Reproduce the records below in full and exactly, without their images.

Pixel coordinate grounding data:
################
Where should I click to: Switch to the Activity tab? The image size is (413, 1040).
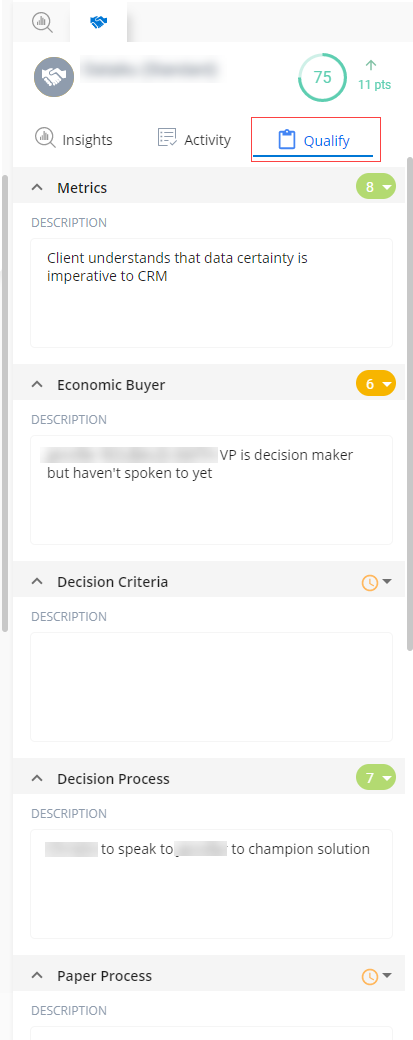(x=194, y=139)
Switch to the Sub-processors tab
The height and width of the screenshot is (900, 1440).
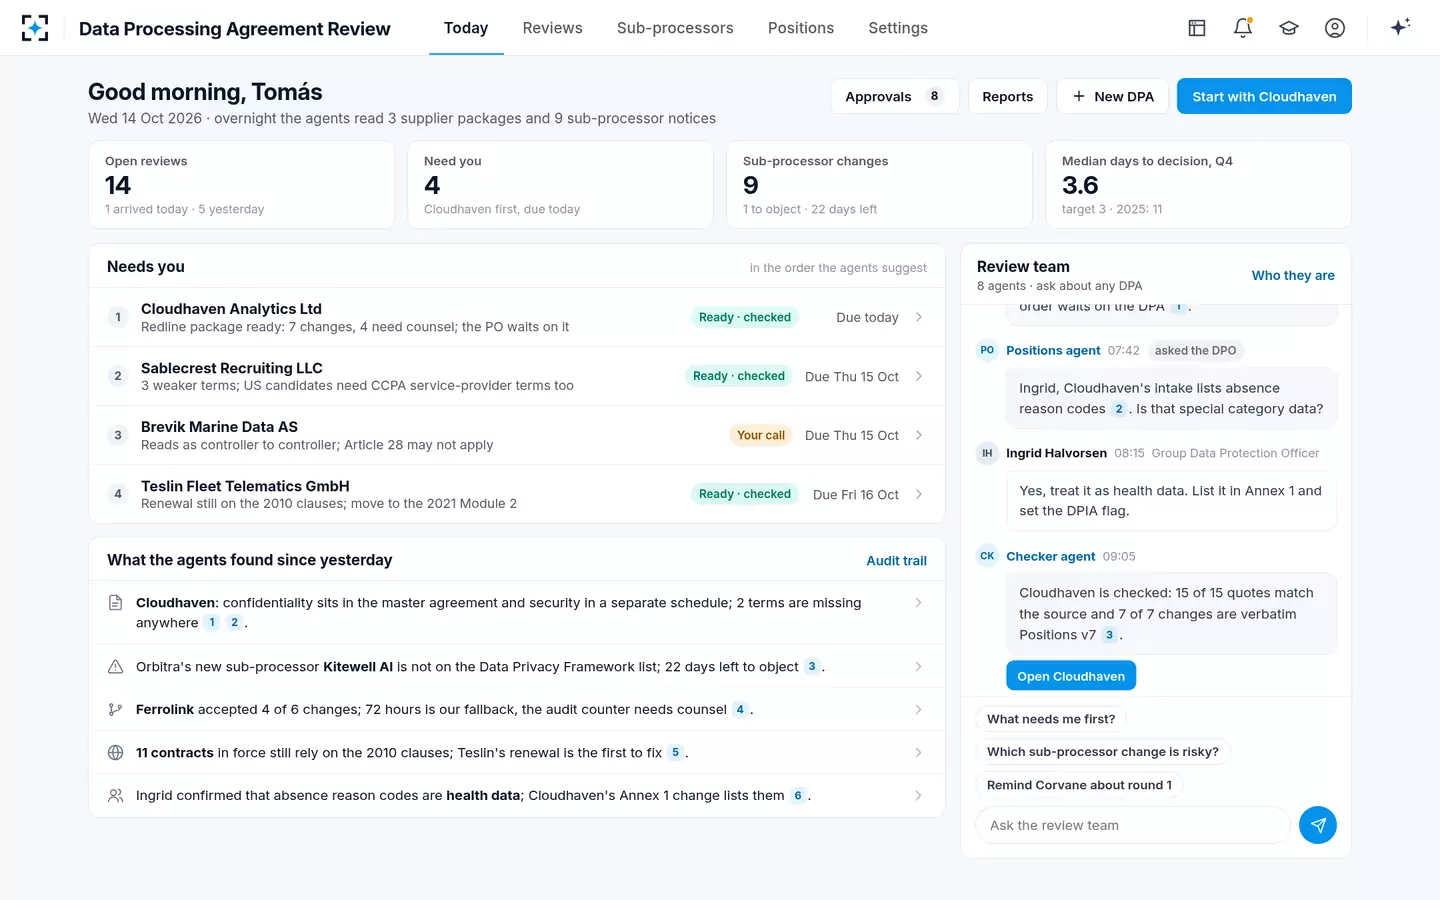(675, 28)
################
Response:
Where should I click to: Switch to the Activity tab? The image size is (413, 1040).
(x=194, y=139)
Switch to the Sub-processors tab
The height and width of the screenshot is (900, 1440).
(675, 28)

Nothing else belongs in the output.